I remember vividly the trepidation I felt the first time I put the four-point plan into action. This was four or five years ago, not in a restaurant but in my apartment. My wife and I had been having a long, tedious argument about something or other, and having gone through every page of my own personal conflict-management playbook (the patient explanation of my rightness, the slightly less patient explanation of my rightness) I decided, having heard vaguely of Nonviolent Communication, to go for a Hail Mary. When you say X, I feel Y, because my need for Z is not being met. Maybe next time you could do Q? I fumbled through my mental script and waited, as if I’d just tried casting a spell, and… suddenly it worked. Each of us, for the first time, heard the other saying something other than an expanded version of I’m right and you’re wrong. The sensation was almost physical; it was as if, after days of speaking to each other entirely through distorted, feedback-squealing microphones, we were speaking clearly. The fight, which had seemed destined to seep on eternally, was settled within twenty minutes. I could almost have laughed out loud.

And the surprising thing about Nonviolent Communication, the thing that actually makes it practicable, is that once you’ve got the four steps down, you can abandon the robot-speaking altogether. The method becomes, rather than a set procedure, more like learning to be conscious of the skeleton. There the four steps lie, like an invisible spinal column, at the center of nearly everything you say or hear. The bus driver shouts at someone to stand back behind the yellow stripe and you realize that she’s feeling fearful because of her need for safety. You feel an amorphous glumness after a phone call with a friend and realize that you’re disappointed because of your need for intimacy. The feeling is that you’d somehow slept through an introductory course called Functioning Emotionally as a Human, and here at last you’ve found the textbook.

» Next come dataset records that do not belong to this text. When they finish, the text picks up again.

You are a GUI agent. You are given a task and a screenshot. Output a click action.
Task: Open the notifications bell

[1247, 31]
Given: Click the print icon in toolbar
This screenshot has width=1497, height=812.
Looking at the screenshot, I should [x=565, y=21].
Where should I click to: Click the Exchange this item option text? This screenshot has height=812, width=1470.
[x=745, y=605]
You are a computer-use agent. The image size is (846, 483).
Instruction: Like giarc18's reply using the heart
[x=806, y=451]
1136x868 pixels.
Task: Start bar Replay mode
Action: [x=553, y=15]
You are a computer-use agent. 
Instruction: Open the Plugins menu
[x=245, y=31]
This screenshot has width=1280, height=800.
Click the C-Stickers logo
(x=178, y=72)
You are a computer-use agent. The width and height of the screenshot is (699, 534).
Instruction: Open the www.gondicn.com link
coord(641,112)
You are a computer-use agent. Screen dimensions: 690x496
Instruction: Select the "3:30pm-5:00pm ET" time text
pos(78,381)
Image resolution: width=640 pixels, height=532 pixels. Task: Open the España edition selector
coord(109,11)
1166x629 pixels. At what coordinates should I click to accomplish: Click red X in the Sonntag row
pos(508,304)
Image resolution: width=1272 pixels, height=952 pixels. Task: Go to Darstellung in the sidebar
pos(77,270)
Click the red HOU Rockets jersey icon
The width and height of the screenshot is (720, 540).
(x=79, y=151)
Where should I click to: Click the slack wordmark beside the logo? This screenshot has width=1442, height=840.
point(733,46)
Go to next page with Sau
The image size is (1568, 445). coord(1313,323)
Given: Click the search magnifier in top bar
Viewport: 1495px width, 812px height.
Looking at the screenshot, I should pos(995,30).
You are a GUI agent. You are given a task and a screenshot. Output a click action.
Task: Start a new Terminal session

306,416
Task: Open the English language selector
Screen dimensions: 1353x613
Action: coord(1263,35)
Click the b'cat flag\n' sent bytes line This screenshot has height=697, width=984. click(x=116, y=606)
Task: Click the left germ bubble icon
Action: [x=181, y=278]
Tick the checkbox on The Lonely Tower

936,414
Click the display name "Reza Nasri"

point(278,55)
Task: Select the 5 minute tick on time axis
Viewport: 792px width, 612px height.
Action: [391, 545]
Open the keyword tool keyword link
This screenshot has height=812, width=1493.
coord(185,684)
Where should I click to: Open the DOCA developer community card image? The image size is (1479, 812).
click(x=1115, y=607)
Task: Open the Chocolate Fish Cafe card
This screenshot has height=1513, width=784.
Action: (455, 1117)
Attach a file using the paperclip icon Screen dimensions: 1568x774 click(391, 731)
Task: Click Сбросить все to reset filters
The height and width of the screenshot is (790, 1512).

And this is where the true mortification in reading Nonviolent Communication, the humbling that goes well beyond being seen with a book that could have been written by Ned Flanders, rears its head. Rosenberg’s book, which seems to demand no more of you than a suppressed gag reflex, in fact requires you to accept something quite devastating: that you — the being whose intelligence and wit and reason you’ve spent your whole life polishing — are in many aspects like a child. Worse than a child, in fact, because at least a child knows that he has much to learn. The obnoxious pedant within you, the one who believes that he can reason his way to the end of any argument — the one who may in fact carry your ID card — must, if Nonviolent Communication is going to have any effect, kneel before the wisdom of Rosenberg and his index card. You may have read half a dozen studies backing up your point, you may have marshaled evidence from years of observation, but unless you’ve thought through the needs and feelings of both you and the person you’re talking to, you’re engaged in a peculiarly hopeless sort of mental string-fiddling. When it comes to human conversation, most of us can tie butterfly knots and clove hitches and figure eights effortlessly; it’s tying our shoes that takes a lifetime to learn.

Marshall Rosenberg, champion shoelace-tier, deserves to be remembered as a great American. While he is incapable of producing a single paragraph that you wouldn’t cringe to read aloud in a room full of strangers, he can do more for your capacity to get along in that room full of strangers than all the authors enshrined in the Library of America. I humbly and simply request that you try out the method of Nonviolent Communication. It may require a moment of social discomfort, as you think through how to translate the tangle of your inner life into Rosenberg-ese, and then a more profound sort of discomfort once you realize how much better this works than your old, timeworn methods. But I feel hopeful that you won’t regret it. Your needs, whole wild and unexplored acres of them, will be met.